**Exercise aim**
Find the line below with "Viewport: 313px width, 473px" and the line with "Screen dimensions: 729x379". Output them and the lines between, exactly, but not the pictures.

Material provided section start

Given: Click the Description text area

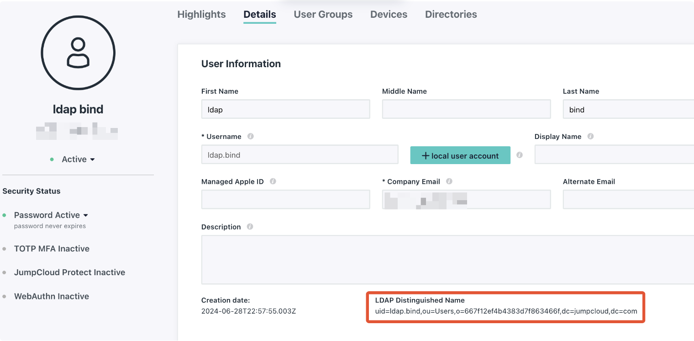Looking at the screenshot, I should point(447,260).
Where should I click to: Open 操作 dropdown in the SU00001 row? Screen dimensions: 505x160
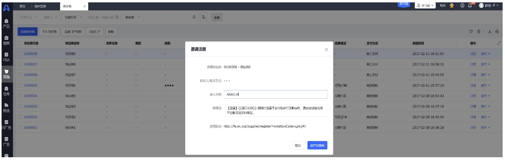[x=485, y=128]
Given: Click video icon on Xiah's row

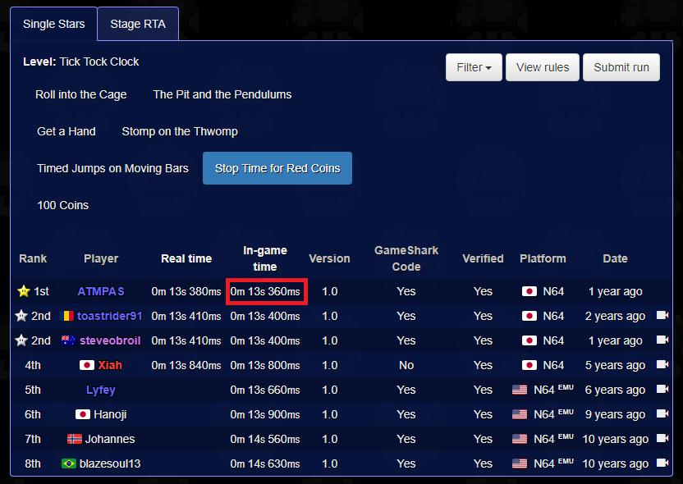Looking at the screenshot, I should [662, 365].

Material provided section end
Material provided section start

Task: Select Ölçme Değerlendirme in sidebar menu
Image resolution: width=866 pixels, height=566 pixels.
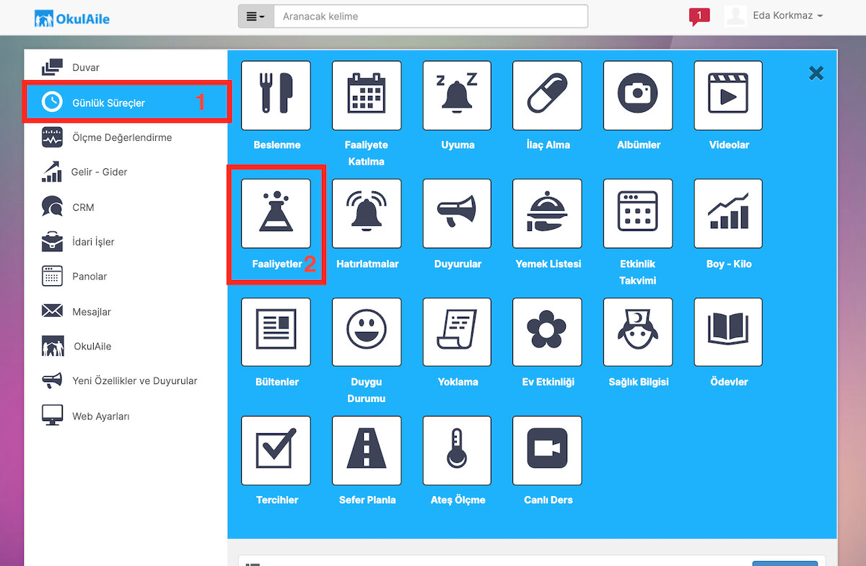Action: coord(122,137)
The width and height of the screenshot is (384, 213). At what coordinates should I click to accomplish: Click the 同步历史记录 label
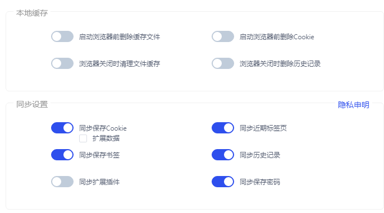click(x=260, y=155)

Material provided section end
Material provided section start

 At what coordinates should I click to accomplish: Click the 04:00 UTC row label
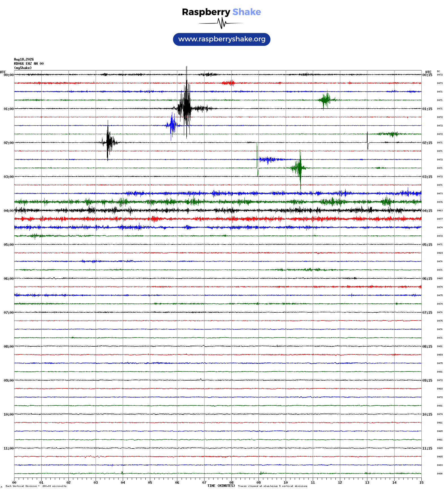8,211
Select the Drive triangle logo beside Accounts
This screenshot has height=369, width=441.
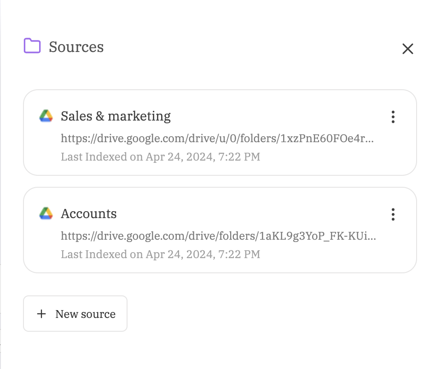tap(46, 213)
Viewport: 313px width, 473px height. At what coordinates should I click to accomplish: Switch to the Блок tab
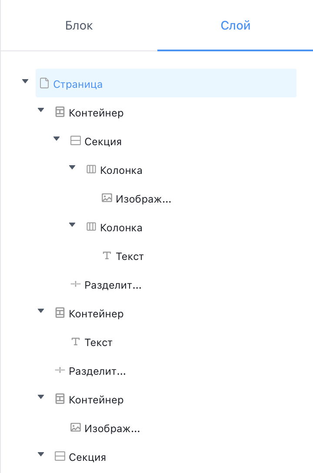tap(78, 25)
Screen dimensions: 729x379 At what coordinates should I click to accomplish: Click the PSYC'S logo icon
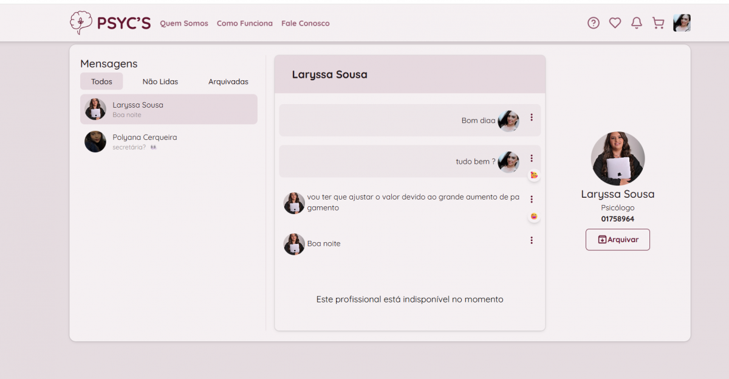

Material provided section end

**Response to the exercise**
Viewport: 313px width, 473px height. At what coordinates should I click to accomplish: Switch to the Блок tab
tap(78, 25)
Screen dimensions: 729x379 At what coordinates should I click to accomplish: Click the PSYC'S logo icon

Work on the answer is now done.